Les impacts ayant été minimisés pour la présentation du dossier aux élus, la formation au judiciaire sur 2 jours devra être réévaluée en fonction des besoins. A ce jour, les collègues expriment le besoin d’être correctement formés, non seulement sur l’outil, mais également sur les spécificités du domaine judiciaire avec un fort accent sur les règlements. Rappelons que nombreux d’entre eux ont choisi le métier de l’amiable spécialisé car ils ne souhaitaient pas faire de judiciaire. Aujourd’hui, ils appréhendent cette contrainte décidée unilatéralement par la direction.

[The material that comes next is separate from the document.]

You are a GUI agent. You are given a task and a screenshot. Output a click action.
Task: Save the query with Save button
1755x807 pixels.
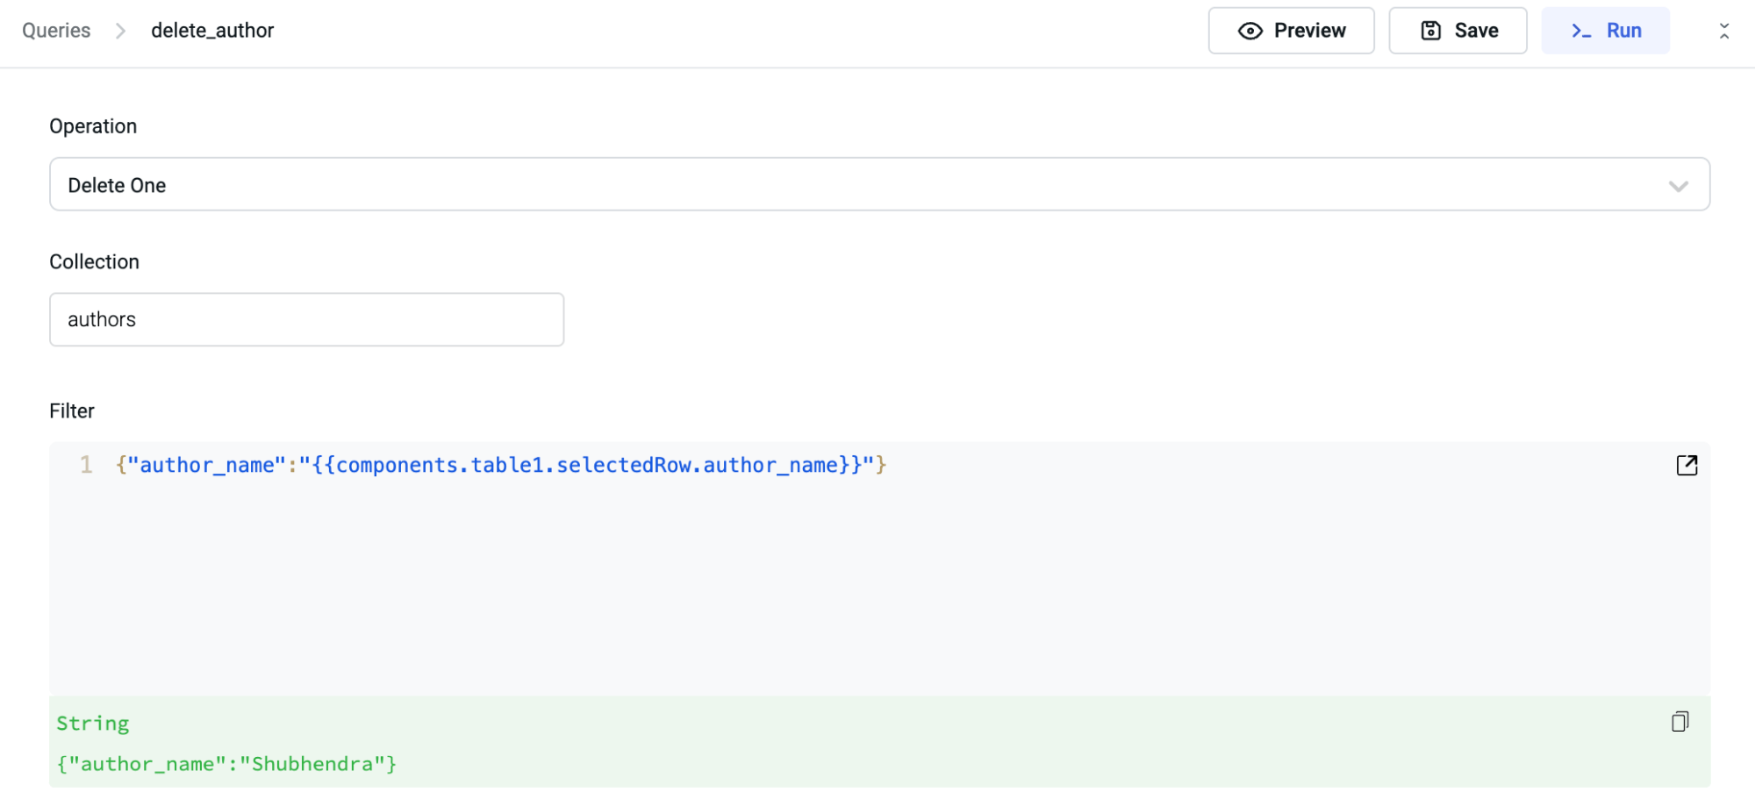click(1458, 31)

Par ailleurs, les référents faisant déjà face à une charge de travail importante, au même titre que tous les salariés de la relation client chez COVEA PJ, risquent de ne pas avoir la capacité suffisante pour répondre aux besoins exprimés.

En ce qui concerne la charge de travail, l’équipe amiable ne peut qu’être inquiète. Outre le fait de conserver leurs dossiers amiables déjà lourds en termes de gestion, les juristes vont être alimentés, on ne sait trop comment avec des dossiers judiciaires. Aucune décharge ou autre dispositif d’allègement ne leur a été évoqué afin de leur laisser le temps de « découvrir » les nouveaux dossiers tout en essayant de poursuivre correctement l’activité habituelle en parallèle.

La direction a tenté de rassurer l’équipe en indiquant qu’il s’agirait seulement de dossiers judiciaires dans lesquels, seules de simples tâches administratives seraient à accomplir (date d’audience, règlement de facture). Cependant, l’argument selon lequel il fallait voir ces tâches administratives comme un avantage puisqu’elles permettront « de faire des plis plus reposants intellectuellement au milieu des tâches de fond » n’a pas convaincu et apparaît comme réducteur et méprisant de l’activité des gestionnaires judiciaires.

Quant au manager, il devra faire l’objet d’un accompagnement spécifique pour que la montée en compétences de l’équipe se fasse dans les meilleures conditions possibles et en toute bienveillance.

Nous demandons également que le pilotage soit allégé pour ne pas être un facteur de stress supplémentaire.

Enfin, nous demandons que les équipes de la santé au travail et prévention soient associées à ce projet et prennent contact avec les salariés concernés.

Au regard de tout ce qui précède la délégation CGT au CSEE émet un avis défavorable.